Какое он имеет право так поступать с картиной?
Он снял ее, положил на ковер, разжег огонь. На коленях ждал, пока пламя разгорится, пока жадные языки пламени потянутся к жемчужно-голубым глазам. Чувственный взгляд девушки, объединивший в себе нетерпение, зов, желание, остановил занесенную над картиной руку.
Может, легче совершить задуманное, если перевернуть картину изображением вниз?
«Что за мерзкий, эгоистичный поступок, — думал Корнелиус, — ради собственного спокойствия разрушить достояние всего человечества, часть исторической мозаики. Разве не сравним он по жестокости с деяниями отца? Нет! — оборвал он себя. — С тем ничто не сравнится. Ведь речь не только о мародерстве — безнаказанном воровстве у побежденных, — не только в облавах на евреев, речь обо всей этой страшной машине». В протоколах суда над Эйхманом Корнелиус вычитал слова: «Мы считаем, что тот, кто доставил жертву на казнь, виновен перед законом не меньше палача» — и мысленно согласился с ними.
Он смотрел на огонь и думал: а что, если картина все же не Вермера? В конце концов, у него нет твердых доказательств. И все-таки лучше безнаказанно сжечь эту штуковину и положить всему конец раз и навсегда. Пощадить свои нервы.

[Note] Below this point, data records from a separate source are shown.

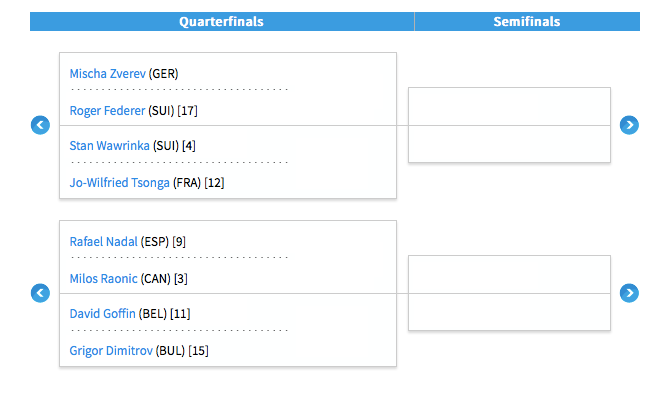Screen dimensions: 660x405
Task: Open Stan Wawrinka player link
Action: click(x=109, y=146)
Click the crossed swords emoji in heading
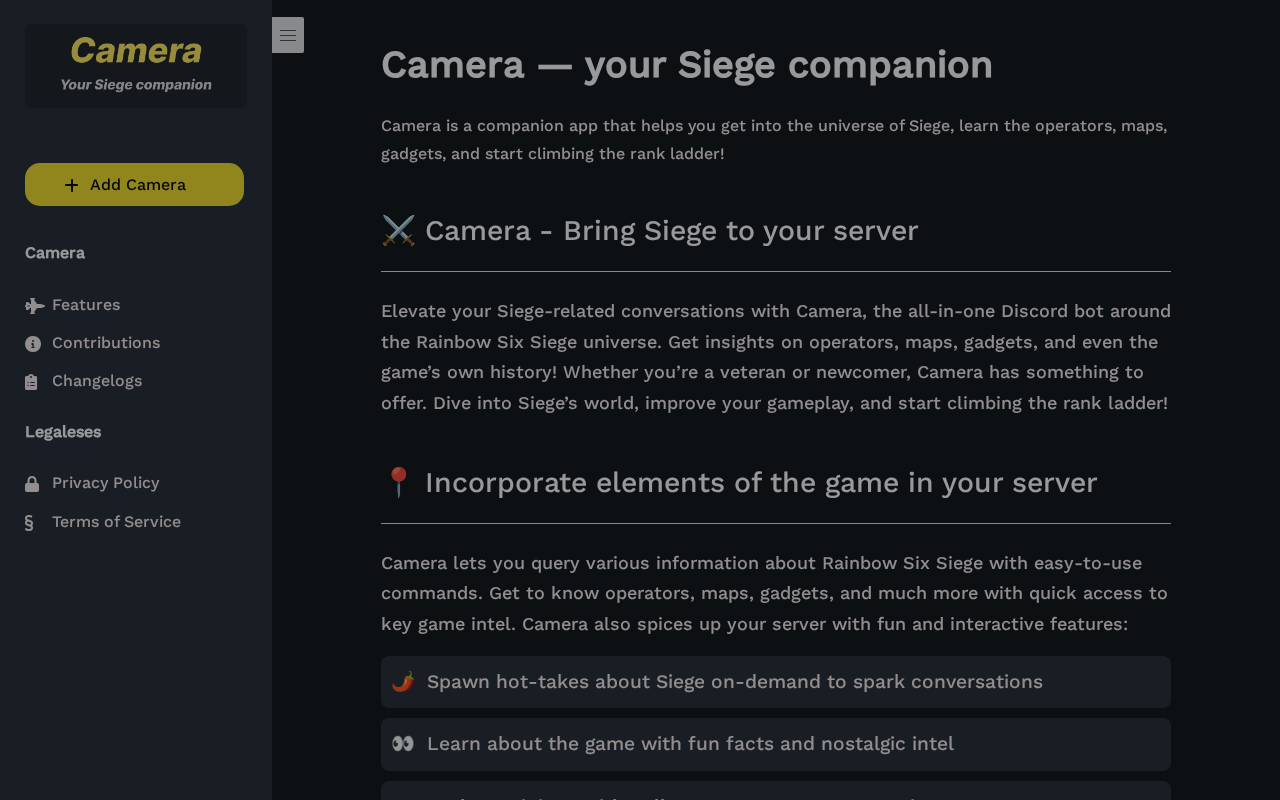 coord(398,231)
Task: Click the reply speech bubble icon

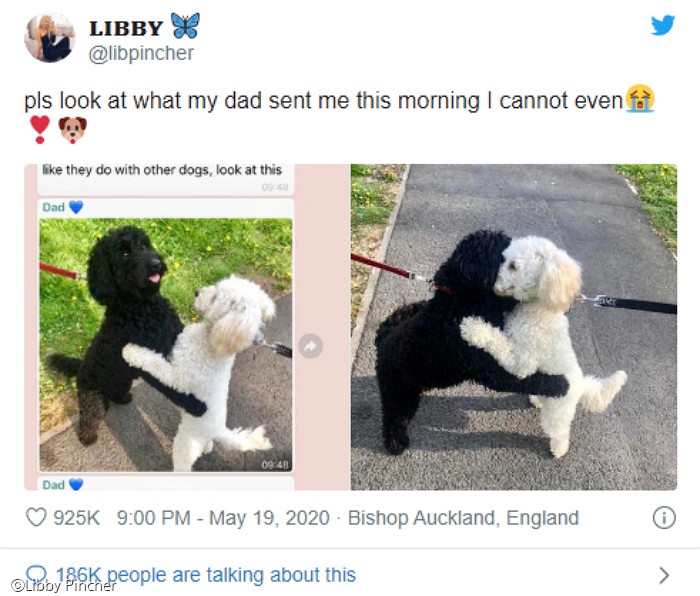Action: pyautogui.click(x=37, y=573)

Правда, если картина не подлинная, отцовское преступление сильно теряло в размахе. Отчего тогда не оставить ее? Она очаровательна. Корнелиус снова оглядел девушку: медовую кожу ее лица, не омраченного ни печалью, ни жестокостью, шею, влажную от льющегося в комнату солнечного света, лениво застывшую руку. Очаровательна настолько, что просто должна быть написана Вермером. Корнелиус всю свою жизнь подчинил этому убеждению. Глядя на картину, он испытывал горькую досаду, что мир так и не узнает о ней, о детище великого художника. Надо убедить Ричарда, заставить его признать, что это не кто иной, как Вермер, и только потом ее сжечь.

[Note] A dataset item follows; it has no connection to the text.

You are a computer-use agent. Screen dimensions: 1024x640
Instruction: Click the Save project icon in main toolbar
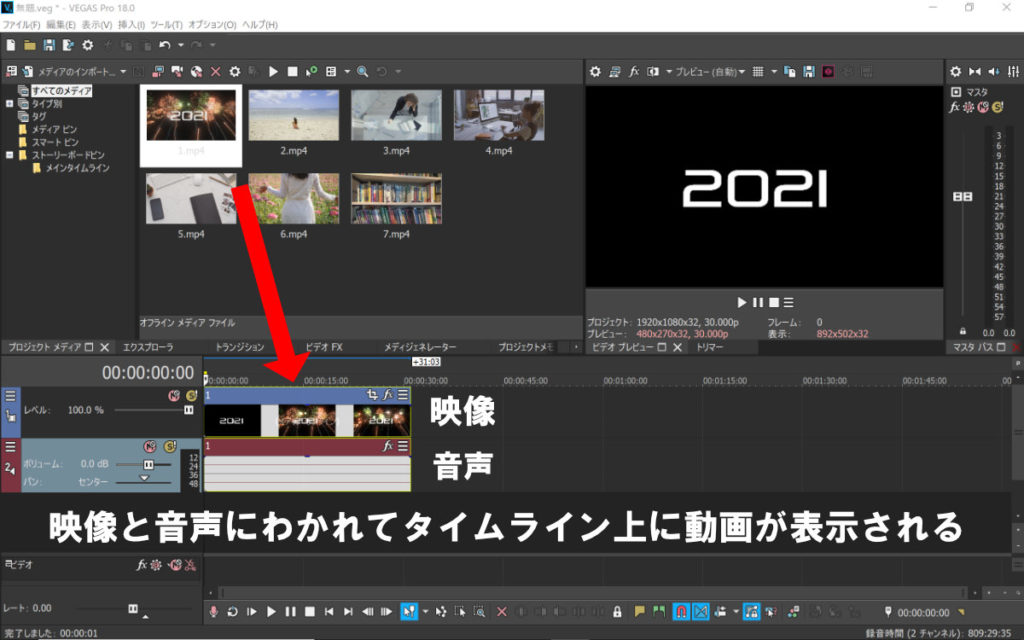tap(49, 45)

Несмотря на оставленные миру картины, Вермер мертв. И отец мертв, и маленький мальчик. Да и дни Корнелиуса сочтены. Поэтому надо быть уверенным, что годы тревожного одиночества не прошли даром. Он так долго держал себя в руках: не заводил близких друзей, которых пришлось бы однажды пригласить домой, преподавал математику, а не гораздо более любимую историю, чтобы не обсуждать с детьми запретные темы, заставлял себя одинаково относиться ко всем, независимо от цвета кожи и вероисповедания, подавлял любые импульсы, которые можно истолковать как жестокость, косность, неметчину, — и вот теперь неугомонное желание грозит разнести на части его тщательно построенный образ. Он разрывался между мечтой быть услышанным и ужасом, что узнают о его связи с жесточайшими событиями столетия. Ради истинного удовольствия поделиться с другим светом ее глаз придется пойти на риск. Всего денек счастья — и потом свобода! Так обещал себе Корнелиус.
Но Ричард не поверил. Уходя, он произнес: «Вермер это или нет, картина замечательная». Замечательная, замечательная… Этого мало! Да здесь, в городе, полно замечательных картин. Эта же — картина Вермера. И пока Ричард не произнесет это вслух, Корнелиусу не успокоиться. Нужно ведь как-то оправдать загубленную жизнь! Сама возможность подделки звучала как голос, пробуждающий от сна, — только сон был таким сладким, что Корнелиус, словно разбуженный ребенок, все пытался его досмотреть.
Ричард восхитился картиной. Он был всего на волосок (волосок из кисти Вермера, ха-ха) от веры. Облегчение оттого, что его не высмеяли, дурманило Корнелиуса. И почему только он не додумался до этого раньше? Сколько лет он потратил на жизнь скряги, оберегая отца, который никого не уберег!.. Теперь хотелось большего. Впервые Корнелиус представлял, как рассказывает историю картины и про роль отца в ней, рассказывает так, чтобы Ричард поверил, рассказывает взахлеб, с горящими глазами, прямо перед картиной. Тогда можно быть спокойным, что он не умрет. Он не умрет от стыда.
«Нет, не умру!» — все повторял и повторял Корнелиус, а в камине медленно догорал огонь.
Картина связала нас с Корнелиусом крепкой, пусть и не вполне дружеской связью. Стоило увидеть его в школе — и я вспоминал о том странном вечере, о нелепой настойчивости моего хозяина. Он будто схватил меня за руку и затащил в бурное море суждений, которое теперь грозило поглотить нас обоих.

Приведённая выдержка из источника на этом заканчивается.